# Bianchi project 1 hybrid



## erickk (Aug 24, 2008)

Hi everybody,
Im new to biking and i just bought a used Bianchi Project 1 hybrid, and i was wondering does anybody know the quality and history of this bike? Thanks
Eric


----------



## erickk (Aug 24, 2008)

erickk said:


> Hi everybody,
> Im new to biking and i just bought a used Bianchi Project 1 hybrid, and i was wondering does anybody know the quality and history of this bike? Thanks
> Eric


bike information link is here:
http://www.bikepedia.com/QuickBike/BikeSpecs.aspx?Year=1995&Brand=Bianchi&Model=Project-1&Type=bike
It was replaced with WTB speed V seat and front tires were replaced.
Anybody got any idea?


----------



## logbiter (Sep 14, 2005)

These are great 'monster cross' bikes. nothing exciting component wise, but you can run with skinny or fat tires (probably up to 42-45). Try searching either the 29er or VRC forums over at mtbr.com for some more info. I know there was some threads about 'em in there.

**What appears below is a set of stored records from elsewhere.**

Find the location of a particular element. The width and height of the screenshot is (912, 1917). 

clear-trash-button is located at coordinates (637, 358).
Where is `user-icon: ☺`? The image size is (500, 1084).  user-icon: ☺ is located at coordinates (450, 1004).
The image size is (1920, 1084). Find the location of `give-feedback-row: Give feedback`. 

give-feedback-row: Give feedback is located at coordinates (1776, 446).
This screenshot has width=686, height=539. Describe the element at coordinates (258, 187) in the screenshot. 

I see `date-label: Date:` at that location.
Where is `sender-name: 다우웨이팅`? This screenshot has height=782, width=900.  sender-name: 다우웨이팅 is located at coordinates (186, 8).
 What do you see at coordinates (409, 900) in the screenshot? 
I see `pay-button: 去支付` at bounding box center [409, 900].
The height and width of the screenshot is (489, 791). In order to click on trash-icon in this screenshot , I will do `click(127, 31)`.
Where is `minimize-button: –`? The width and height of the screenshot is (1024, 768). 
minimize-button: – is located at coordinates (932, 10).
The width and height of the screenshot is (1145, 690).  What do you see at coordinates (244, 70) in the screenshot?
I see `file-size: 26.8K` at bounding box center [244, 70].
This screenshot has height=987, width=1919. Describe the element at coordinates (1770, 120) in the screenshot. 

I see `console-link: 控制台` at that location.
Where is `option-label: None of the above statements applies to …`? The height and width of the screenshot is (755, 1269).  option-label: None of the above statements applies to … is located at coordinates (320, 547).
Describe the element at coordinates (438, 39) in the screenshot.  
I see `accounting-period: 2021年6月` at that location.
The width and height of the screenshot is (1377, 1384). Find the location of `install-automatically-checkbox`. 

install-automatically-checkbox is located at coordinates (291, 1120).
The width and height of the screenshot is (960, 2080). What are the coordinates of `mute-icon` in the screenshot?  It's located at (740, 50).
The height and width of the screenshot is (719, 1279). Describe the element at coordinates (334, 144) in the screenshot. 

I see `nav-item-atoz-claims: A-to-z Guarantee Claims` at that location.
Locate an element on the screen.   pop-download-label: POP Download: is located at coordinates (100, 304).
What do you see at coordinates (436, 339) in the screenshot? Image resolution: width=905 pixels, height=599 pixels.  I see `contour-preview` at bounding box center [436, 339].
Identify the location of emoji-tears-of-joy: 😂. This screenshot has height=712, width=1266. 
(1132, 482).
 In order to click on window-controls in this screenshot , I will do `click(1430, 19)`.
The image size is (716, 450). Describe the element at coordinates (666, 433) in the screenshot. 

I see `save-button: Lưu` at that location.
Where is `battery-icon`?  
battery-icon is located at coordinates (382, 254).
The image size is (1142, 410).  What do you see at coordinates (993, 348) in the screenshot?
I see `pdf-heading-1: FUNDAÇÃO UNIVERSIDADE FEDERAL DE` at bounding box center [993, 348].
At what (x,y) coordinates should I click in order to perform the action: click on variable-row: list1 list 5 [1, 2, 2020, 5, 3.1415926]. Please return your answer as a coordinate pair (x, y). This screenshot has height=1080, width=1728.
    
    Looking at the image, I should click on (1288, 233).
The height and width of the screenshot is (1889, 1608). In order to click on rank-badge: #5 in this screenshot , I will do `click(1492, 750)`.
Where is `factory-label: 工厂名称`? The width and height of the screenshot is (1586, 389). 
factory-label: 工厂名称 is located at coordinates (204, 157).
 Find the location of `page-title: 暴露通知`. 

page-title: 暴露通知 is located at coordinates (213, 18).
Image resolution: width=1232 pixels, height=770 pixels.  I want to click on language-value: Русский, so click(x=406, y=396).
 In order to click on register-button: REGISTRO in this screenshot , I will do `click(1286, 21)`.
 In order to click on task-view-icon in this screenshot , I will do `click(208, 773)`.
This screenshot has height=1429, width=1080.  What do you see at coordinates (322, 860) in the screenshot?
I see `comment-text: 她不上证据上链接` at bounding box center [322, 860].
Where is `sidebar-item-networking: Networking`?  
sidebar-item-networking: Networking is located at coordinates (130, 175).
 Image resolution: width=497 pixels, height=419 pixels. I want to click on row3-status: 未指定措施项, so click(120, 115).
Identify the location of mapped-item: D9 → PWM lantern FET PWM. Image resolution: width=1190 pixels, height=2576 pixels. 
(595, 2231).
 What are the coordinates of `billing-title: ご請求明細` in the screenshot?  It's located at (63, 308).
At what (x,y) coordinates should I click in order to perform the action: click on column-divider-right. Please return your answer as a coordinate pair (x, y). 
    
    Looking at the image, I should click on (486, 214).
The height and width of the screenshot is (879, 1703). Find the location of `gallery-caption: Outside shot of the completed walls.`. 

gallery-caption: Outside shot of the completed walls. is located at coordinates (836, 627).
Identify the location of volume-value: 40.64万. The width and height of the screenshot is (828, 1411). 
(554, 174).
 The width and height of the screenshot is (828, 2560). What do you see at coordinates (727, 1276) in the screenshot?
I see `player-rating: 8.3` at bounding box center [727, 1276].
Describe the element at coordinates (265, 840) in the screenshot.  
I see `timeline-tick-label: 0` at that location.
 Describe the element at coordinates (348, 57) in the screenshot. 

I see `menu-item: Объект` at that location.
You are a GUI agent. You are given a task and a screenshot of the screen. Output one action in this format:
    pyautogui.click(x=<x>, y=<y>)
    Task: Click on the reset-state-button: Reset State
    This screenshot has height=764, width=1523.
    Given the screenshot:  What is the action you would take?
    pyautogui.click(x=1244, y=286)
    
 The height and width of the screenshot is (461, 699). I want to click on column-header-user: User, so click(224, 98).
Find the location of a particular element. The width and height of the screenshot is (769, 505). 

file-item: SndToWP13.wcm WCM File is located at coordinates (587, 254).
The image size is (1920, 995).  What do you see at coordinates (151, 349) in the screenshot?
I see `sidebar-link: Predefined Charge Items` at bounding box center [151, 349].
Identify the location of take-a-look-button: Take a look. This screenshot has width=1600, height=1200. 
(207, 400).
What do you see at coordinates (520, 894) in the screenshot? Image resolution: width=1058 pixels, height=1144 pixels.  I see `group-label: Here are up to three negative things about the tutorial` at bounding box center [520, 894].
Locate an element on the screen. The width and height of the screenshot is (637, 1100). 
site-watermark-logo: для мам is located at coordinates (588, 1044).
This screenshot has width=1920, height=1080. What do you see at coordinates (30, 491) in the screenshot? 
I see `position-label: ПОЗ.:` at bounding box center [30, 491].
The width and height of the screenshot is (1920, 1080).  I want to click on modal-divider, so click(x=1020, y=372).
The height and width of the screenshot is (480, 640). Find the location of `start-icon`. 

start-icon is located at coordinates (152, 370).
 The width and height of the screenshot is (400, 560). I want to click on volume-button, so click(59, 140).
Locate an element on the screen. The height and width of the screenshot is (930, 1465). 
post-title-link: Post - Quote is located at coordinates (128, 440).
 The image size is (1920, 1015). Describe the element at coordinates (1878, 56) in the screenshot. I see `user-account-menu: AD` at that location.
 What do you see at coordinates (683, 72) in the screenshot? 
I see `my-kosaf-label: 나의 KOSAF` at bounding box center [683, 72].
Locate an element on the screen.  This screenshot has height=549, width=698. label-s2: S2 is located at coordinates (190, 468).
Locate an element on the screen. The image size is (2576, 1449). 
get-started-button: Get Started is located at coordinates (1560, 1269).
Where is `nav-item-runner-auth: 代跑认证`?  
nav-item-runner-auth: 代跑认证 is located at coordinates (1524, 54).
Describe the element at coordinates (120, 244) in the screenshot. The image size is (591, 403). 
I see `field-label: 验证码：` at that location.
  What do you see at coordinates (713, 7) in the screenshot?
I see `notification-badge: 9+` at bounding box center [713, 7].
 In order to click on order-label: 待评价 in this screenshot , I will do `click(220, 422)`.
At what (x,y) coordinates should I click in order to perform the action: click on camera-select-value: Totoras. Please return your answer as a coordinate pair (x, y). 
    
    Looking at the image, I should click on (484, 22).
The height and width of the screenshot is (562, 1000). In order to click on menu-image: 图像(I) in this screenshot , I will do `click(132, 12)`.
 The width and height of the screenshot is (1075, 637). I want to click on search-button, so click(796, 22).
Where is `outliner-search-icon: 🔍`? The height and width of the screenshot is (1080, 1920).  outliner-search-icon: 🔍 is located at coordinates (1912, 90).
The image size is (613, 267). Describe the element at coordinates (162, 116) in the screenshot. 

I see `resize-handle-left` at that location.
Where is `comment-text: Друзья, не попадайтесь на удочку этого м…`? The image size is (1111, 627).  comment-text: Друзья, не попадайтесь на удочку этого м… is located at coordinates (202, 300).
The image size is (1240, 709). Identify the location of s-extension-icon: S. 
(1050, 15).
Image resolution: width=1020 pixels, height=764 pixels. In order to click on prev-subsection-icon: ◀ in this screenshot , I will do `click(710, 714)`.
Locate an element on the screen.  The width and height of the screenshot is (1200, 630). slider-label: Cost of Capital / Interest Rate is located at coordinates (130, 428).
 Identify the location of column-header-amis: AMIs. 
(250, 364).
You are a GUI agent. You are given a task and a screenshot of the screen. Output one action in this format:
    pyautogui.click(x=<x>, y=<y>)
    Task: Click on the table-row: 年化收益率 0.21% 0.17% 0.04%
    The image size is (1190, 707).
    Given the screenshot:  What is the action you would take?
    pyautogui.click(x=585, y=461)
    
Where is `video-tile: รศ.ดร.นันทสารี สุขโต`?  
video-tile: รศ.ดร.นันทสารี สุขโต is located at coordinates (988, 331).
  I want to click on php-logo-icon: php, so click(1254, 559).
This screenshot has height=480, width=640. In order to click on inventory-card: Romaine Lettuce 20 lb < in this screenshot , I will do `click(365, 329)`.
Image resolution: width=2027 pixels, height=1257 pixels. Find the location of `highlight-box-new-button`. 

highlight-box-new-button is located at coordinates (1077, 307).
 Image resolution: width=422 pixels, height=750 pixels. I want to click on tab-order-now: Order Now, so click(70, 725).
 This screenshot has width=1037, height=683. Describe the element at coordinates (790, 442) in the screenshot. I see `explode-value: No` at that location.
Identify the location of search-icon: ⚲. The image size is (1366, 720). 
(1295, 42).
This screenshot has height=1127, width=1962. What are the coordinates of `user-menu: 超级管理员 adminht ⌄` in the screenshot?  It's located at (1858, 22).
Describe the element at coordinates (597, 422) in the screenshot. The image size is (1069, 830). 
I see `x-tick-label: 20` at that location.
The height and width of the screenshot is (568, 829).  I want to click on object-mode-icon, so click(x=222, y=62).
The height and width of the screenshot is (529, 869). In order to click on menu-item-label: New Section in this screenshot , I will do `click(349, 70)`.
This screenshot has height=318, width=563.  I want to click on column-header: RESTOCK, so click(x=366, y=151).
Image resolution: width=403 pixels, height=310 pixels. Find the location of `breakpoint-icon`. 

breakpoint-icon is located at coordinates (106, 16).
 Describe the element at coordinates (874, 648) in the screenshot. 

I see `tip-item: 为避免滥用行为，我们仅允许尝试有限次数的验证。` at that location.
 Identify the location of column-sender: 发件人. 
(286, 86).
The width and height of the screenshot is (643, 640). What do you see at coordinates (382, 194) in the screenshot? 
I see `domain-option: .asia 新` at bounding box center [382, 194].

Decent Japanese or Taiwanese cromo frame, fun offroader, if you're into that. 
Is it lugged? I'm surprised you'd still see that circa '95.


----------



## erickk (Aug 24, 2008)

logbiter said:


> These are great 'monster cross' bikes. nothing exciting component wise, but you can run with skinny or fat tires (probably up to 42-45). Try searching either the 29er or VRC forums over at mtbr.com for some more info. I know there was some threads about 'em in there.
> 
> Decent Japanese or Taiwanese cromo frame, fun offroader, if you're into that.
> Is it lugged? I'm surprised you'd still see that circa '95.


Thanks for the info and yes it is lugged.


----------